Dr Hannah Arendt (1906–1975) was a political theorist and philosopher whose work explored totalitarianism, authority, and the conditions of modernity. Her scholarship profoundly shaped twentieth-century political and social thought.
Arendt was born to a secular, progressive Jewish family in Linden, Germany, and studied under Martin Heidegger at Marburg, She earned her doctorate at Heidelberg in 1929 under Karl Jaspers, writing her dissertation on love in Saint Augustine. In the late 1920s, her work on German Romanticism led her to Jewish salons, in particular that of Rahel Varnhagen, and questions of assimilation and Jewish identity. Interested in political theory, she read and wrote widely about it, especially concerning the rights of women.

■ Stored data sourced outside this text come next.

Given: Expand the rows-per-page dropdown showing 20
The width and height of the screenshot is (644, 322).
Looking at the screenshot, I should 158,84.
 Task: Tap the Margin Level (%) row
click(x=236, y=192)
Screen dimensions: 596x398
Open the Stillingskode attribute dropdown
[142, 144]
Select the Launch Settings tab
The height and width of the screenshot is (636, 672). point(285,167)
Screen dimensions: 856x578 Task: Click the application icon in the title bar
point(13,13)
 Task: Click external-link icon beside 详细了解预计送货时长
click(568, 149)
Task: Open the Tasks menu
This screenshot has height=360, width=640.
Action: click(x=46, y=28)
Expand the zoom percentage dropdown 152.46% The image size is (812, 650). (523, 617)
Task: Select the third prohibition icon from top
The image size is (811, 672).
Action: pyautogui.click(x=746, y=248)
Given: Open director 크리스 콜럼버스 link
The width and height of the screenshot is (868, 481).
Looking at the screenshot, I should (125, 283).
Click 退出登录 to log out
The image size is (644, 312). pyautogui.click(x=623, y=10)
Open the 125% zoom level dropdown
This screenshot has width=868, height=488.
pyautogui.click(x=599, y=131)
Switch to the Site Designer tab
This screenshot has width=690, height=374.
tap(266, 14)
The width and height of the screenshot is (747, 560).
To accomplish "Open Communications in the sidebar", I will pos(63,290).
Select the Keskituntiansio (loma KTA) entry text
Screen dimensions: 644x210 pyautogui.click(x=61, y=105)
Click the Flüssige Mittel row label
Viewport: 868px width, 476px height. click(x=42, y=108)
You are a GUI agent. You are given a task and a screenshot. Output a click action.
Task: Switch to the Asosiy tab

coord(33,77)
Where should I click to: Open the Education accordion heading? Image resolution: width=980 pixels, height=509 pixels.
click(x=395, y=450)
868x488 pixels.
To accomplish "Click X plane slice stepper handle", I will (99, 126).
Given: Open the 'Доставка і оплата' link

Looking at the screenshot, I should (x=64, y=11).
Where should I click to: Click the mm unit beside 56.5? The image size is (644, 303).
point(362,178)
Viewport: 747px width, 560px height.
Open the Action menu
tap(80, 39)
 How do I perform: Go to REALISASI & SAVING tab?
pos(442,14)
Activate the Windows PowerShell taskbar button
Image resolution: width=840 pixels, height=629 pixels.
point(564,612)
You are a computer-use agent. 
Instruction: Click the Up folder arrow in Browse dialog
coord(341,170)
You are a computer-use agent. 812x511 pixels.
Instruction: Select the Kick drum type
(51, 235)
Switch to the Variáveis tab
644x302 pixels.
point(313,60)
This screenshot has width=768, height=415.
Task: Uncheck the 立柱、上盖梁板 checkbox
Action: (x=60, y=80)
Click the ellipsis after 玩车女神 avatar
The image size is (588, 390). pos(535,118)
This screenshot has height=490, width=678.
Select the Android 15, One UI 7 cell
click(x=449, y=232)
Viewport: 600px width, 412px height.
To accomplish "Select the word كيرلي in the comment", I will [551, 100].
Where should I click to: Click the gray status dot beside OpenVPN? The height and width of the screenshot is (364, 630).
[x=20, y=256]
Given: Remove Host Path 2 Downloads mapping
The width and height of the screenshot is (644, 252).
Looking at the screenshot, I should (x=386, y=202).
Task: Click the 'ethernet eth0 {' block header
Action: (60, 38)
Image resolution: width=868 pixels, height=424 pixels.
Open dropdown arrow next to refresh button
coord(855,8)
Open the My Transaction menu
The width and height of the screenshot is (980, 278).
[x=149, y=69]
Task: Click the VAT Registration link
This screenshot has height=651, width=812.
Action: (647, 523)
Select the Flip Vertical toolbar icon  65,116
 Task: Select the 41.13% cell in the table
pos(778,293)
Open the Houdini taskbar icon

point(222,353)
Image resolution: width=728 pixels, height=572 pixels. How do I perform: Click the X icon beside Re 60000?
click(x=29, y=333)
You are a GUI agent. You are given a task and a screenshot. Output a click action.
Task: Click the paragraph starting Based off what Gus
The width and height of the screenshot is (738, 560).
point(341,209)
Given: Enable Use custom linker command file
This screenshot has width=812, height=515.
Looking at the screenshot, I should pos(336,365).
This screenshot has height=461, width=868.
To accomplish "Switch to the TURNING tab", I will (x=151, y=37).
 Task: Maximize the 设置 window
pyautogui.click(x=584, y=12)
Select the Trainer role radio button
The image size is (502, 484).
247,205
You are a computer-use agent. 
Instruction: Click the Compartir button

In 1933, the Gestapo briefly imprisoned her for researching evidence of antisemitism in Germany. She fled to Paris, aided young Jews emigrating to Palestine, and after being detained in France, escaped to the United States in 1941, becoming a citizen in 1950. Her reputation was established by The Origins of Totalitarianism (1951), followed by The Human Condition (1958), Eichmann in Jerusalem, and On Revolution (1963).
Her work explored power, authority, totalitarianism, and evil, coining “the banality of evil.” She died of a heart attack in 1975, leaving The Life of the Mind unfinished.